How long can a mountain be around before it crumbles into the ocean? How long can some human beings be around before they're finally freed from oppression? And how many times can a person look away from that oppression, acting like they simply don't see it? The answer to these questions is just moving through the air, my friend, it's just moving through the air
How many times does a person have to look up before they actually see the sky? How many ears does a single person have to have before they'll actually listen to other people weeping? And how many people have to die for that same person to understand that there's too much death in the world? The answer to these questions is just moving through the air, my friend, it's just moving thorugh the air.
Bob Dylan’s classic protest song “Blowin’ in the Wind” addresses the incomprehensible cruelty of war and oppression. In this song, the speaker asks a series of unanswerable questions about how long it will take for humanity to establish lasting peace, compassion, and justice, and then repeatedly concludes: “The answer is blowin’ in the wind.” This ambiguous reply suggests the complexities of the question itself: if the answer is “blowin’ in the wind,” it’s either right there in front of people or it's impossible to grasp—or both! That paradox also reflects on the nature of human cruelties, those obvious evils that humanity can’t seem to stop perpetuating.

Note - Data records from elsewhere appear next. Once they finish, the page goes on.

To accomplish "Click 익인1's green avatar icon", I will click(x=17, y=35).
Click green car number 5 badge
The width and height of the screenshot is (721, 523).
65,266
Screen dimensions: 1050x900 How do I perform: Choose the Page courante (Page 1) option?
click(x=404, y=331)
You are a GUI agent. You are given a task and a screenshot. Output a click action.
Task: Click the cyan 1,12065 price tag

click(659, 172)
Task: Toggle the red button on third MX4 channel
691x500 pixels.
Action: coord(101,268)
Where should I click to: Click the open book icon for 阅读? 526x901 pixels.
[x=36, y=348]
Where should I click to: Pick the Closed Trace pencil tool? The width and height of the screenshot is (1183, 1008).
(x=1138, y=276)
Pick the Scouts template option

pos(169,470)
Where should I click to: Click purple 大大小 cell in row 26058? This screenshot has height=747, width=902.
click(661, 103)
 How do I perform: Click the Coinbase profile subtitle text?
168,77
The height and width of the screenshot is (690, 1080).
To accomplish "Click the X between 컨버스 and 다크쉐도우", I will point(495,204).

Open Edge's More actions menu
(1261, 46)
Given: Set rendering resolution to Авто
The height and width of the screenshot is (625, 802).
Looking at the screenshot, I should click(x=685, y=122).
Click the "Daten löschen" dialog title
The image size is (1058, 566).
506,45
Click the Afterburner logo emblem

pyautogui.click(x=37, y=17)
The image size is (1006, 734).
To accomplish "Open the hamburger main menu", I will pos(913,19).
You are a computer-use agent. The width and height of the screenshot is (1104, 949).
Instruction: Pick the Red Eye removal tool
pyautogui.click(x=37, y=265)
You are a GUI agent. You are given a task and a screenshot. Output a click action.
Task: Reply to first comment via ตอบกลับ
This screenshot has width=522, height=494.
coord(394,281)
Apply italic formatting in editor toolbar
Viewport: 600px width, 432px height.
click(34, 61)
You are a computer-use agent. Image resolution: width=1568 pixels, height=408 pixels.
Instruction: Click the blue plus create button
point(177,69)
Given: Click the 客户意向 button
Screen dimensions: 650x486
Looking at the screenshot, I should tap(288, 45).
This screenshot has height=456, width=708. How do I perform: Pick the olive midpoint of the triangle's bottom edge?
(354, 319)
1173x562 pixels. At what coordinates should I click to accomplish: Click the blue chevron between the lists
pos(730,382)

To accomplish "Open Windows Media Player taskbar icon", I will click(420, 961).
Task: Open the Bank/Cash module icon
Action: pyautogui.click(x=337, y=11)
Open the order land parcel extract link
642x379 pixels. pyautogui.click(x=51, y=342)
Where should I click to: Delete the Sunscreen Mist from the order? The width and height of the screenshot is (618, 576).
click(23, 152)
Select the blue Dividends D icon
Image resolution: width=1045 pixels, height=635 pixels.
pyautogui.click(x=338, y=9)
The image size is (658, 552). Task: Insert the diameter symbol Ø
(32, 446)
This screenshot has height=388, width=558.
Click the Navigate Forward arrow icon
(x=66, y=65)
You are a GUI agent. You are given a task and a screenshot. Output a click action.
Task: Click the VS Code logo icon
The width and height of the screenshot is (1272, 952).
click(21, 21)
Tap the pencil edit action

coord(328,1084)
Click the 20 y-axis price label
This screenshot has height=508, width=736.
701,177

The speaker presents listeners with a series of big questions about war, oppression, and indifference throughout the song, treating these questions both as worldwide problems and the problems of every individual. To that end, the song's language is grand and general, and the use of biblically-inflected images—for instance, the searching dove as a symbol of peace—suggests the scale and depth of the questions at hand; these are issues, the song implies, that go right to the roots of human nature itself.
Of course, these questions also work on a more personal scale. Stopping war and oppression is the individual, internal work of “a man,” the song suggests, as much as that of a government or a nation; big cruelties can grow from individual attitudes to the world.
The solution to all these problems, the song repeatedly insists, is both ever-present and impossible to grasp: it’s “blowin’ in the wind,” at once as obvious and as invisible as the air itself. This paradoxical non-answer suggests bewilderment in the face of human cruelty, but also a strange sort of hopefulness. One can’t pin the wind down, but it is everywhere.
Perhaps the song is suggesting that people need to think and perceive in new, freer ways in order to break out of their old patterns of war and violence. That this is a job both for humanity at large and for every “man” offers a grain of hope in the song as well: if individual people can think in novel ways and come to understand how the answer might be “blowin’ in the wind,” maybe an end to war, cruelty, and oppression is possible after all.
How many roads ...
... they’re forever banned?
The first stanza of "Blowin' in the Wind" sets a pattern—a pattern about patterns, if you will. This is a song about a big mystery: why do people keep killing and oppressing each other, even though anyone can see that war and injustice are terribly wrong? The song's repetitions speak to the bewildering perpetuation of human evil.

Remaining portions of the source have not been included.